Zevra Therapeutics, Inc. (NASDAQ:ZVRA) Q3 2023 Earnings Call Transcript

Zevra Therapeutics, Inc. (NASDAQ:ZVRA) Q3 2023 Earnings Call Transcript November 11, 2023

Operator: Good morning, everyone. Thank you for joining the Zevra Therapeutics Third Quarter 2023 Corporate Updates and Financial Results Call. Today’s call is being recorded and will be made available on the company’s website following the conclusion of the call. With that, I will now turn the call over to Nichol Ochsner, Vice President of Investor Relations and Corporate Communications for Zevra Therapeutics. Please go ahead.

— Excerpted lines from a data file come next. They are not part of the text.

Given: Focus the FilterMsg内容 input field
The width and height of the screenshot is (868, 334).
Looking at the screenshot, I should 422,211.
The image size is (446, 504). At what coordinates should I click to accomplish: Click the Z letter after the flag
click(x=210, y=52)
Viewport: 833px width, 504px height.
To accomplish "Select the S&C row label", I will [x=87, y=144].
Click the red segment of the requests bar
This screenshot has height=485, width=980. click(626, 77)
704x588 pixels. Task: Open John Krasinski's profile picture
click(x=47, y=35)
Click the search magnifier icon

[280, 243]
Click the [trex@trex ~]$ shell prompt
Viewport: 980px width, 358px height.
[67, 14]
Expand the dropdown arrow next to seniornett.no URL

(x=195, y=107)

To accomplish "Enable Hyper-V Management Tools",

Nichol Ochsner: Good morning and thank you for joining us today to review Zevra Therapeutics progress in the third quarter of 2023, outlining our clinical advances, operational achievements and financial results. Before we get started, let me take a moment to provide some important information. First, I encourage you to access the press release, which was published this morning and is available in the Investors section of the Zevra website. While we will not be using slides on today’s call, an updated corporate presentation will be made available on our website later today. As we move forward, it’s important to highlight that the company’s discussions will include forward-looking statements. Forward-looking statements are not promises or guarantees and are inherently subject to risks, uncertainties and other significant factors that may lead to actual results differing materially from the projections made.

For a comprehensive understanding of these factors, please refer to the Risk Factors section in our most recent quarterly report on Form 10-Q and our annual report on Form 10-K. I am pleased to welcome Zevra’s management team members participating in today’s call. I’m joined by Neil McFarlane, President and Chief Executive Officer; LaDuane Clifton, our Chief Financial Officer; Joshua Schafer, our Chief Commercial Officer and EVP of Business Development; and Christal Mickle, our Chief Development Officer. With that, I’ll turn the call over to Neil.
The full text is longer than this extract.